Anorectal diseases are mostly benign and do not affect life expectancy, so currently both patients and clinicians are extremely interested in performing day care surgery. Anorectal surgery itself causes certain discomfort, especially pain, long recovery period, and a decreasing quality of life for several months.

The pain appears as a result of endogenous and exogenous factors affecting on the peripheral nerves endings, and also the pathological central nervous system excitation. Any surgical intervention activates nociceptors with various stimuli including mechanical factors as a result of a prick or cut of the tissue, chemical factors as a result of exposure to inflammatory mediators, and thermal factors as a result of heating or cooling the tissue [1]. Thus, any surgery is always accompanied by a pain syndrome with various pain severities.

In anorectal surgery, almost every patient experiences moderate/severe pain in the postoperative period, 12% of patients have severe pain throughout the recovery period, and control of postoperative pain is still problematic in 5% of cases when a severe pain syndrome continues despite standard pain management. It leads to long hospital admission and to an opioid intake increase [2]. The problem of analgesia is still relevant for patients after anorectal surgery, because the diseases affect more than 50% of the population over 50 years [3]. Excisional hemorrhoidectomy is the most effective method of stage III–IV hemorrhoidal disease treatment. However it is associated with intense postoperative pain which decreases significantly the quality of life in the postoperative period and overall patients’ satisfaction with treatment, increases time spent in hospital, and opioid analgesics consumption [2, 4]. The pain after hemorrhoidectomy (HE) and other anorectal surgery depends on anal sphincter and puborectal muscles spasm, the type of intra- and postoperative anesthesia, wound healing, surgical technique, stool type, and patient’s subjective perception [5, 6]. According to pain management international guidelines, the target level of postoperative pain should be 3–4 or less visual analog score (VAS) points [7].

Preemptive analgesia is aimed to prevent pain after surgery and affects several points of the “pain” cascade [2]. The most common non-narcotic analgesics that block peripheral pain perception include NSAIDs, corticosteroids, and acetylsalicylic acid. Non-narcotic drugs that inhibit central sensitization include ketamine, acetaminophen, and some anticonvulsants (in particular, gabapentin). So multimodal analgesia could theoretically reduce pain to a minimum due to blocking all kinds of pain receptors. However, the preoperative use of even one type of analgesic contributes to pain relief and to the opioid consumption decrease after the intervention [8,9,10,11].

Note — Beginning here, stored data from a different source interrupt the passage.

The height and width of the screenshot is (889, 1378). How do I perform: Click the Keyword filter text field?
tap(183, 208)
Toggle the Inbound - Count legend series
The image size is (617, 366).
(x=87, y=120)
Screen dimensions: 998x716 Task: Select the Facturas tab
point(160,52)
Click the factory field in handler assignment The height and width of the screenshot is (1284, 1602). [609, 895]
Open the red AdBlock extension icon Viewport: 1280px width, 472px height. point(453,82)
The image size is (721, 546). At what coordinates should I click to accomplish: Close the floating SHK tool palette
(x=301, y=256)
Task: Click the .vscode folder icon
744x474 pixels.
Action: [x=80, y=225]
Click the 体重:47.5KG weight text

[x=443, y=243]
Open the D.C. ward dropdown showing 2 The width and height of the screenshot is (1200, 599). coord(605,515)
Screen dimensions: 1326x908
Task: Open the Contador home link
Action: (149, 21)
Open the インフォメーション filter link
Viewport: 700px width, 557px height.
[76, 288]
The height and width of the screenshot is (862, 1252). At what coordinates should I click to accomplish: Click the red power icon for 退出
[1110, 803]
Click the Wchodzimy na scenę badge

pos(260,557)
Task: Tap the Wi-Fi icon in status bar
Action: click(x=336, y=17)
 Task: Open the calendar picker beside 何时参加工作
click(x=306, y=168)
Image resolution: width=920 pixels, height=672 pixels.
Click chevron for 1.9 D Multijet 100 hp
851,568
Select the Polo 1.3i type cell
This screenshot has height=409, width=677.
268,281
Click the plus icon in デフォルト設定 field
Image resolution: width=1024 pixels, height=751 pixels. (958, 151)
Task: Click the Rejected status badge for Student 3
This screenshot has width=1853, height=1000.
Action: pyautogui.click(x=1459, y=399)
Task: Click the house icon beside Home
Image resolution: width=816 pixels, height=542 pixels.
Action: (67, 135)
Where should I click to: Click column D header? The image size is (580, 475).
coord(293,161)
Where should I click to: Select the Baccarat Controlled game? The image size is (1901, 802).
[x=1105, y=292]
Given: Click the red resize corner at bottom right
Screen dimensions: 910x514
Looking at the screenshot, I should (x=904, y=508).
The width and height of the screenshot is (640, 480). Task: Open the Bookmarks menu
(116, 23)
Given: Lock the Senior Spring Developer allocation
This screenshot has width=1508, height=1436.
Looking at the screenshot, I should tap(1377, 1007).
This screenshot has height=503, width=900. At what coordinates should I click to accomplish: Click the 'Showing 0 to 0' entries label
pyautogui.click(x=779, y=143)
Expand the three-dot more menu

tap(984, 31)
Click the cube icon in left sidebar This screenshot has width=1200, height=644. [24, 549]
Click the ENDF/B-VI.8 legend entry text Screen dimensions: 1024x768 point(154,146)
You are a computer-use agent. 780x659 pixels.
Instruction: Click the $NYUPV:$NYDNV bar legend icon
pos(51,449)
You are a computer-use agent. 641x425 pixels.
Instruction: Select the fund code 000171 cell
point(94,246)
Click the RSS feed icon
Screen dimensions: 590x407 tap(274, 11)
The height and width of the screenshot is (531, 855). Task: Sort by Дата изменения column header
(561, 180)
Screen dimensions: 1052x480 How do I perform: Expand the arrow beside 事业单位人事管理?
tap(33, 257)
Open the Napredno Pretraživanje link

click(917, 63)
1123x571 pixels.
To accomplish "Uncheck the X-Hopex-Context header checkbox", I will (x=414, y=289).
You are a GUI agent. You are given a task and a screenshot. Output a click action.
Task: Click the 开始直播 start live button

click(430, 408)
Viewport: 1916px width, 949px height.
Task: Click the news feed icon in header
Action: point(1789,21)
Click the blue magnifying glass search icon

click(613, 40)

One of the most commonly prescribed painkillers is non-steroidal anti-inflammatory drugs (NSAIDs), which have an adequate analgesic effect and even in acute pain can reduce the opioid dose by 18.3% [12]. Regarding ketoprofen as an analgesic drug, none of the published studies describes anorectal surgery. However, ketoprofen is widely used in spinal, orthopedic, general, dental, and children surgery with successful outcomes [13,14,15,16]. It also showed significant efficacy as preemptive analgesia compared to the other drugs [17]. Ketoprofen is approved for use as an analgesic for the treatment of mild to severe pain in the postoperative period in total daily doses up to 300 mg; the recommended initial dose is 25 to 100 mg (the dosages are intended for people without acute or decompensated concomitant diseases or non-pregnant women) [18]. Comparing ketoprofen to acetaminophen, the first one showed a significantly better anti-inflammatory effect on the 3rd and 6th day after surgery and lower pain intensity [19].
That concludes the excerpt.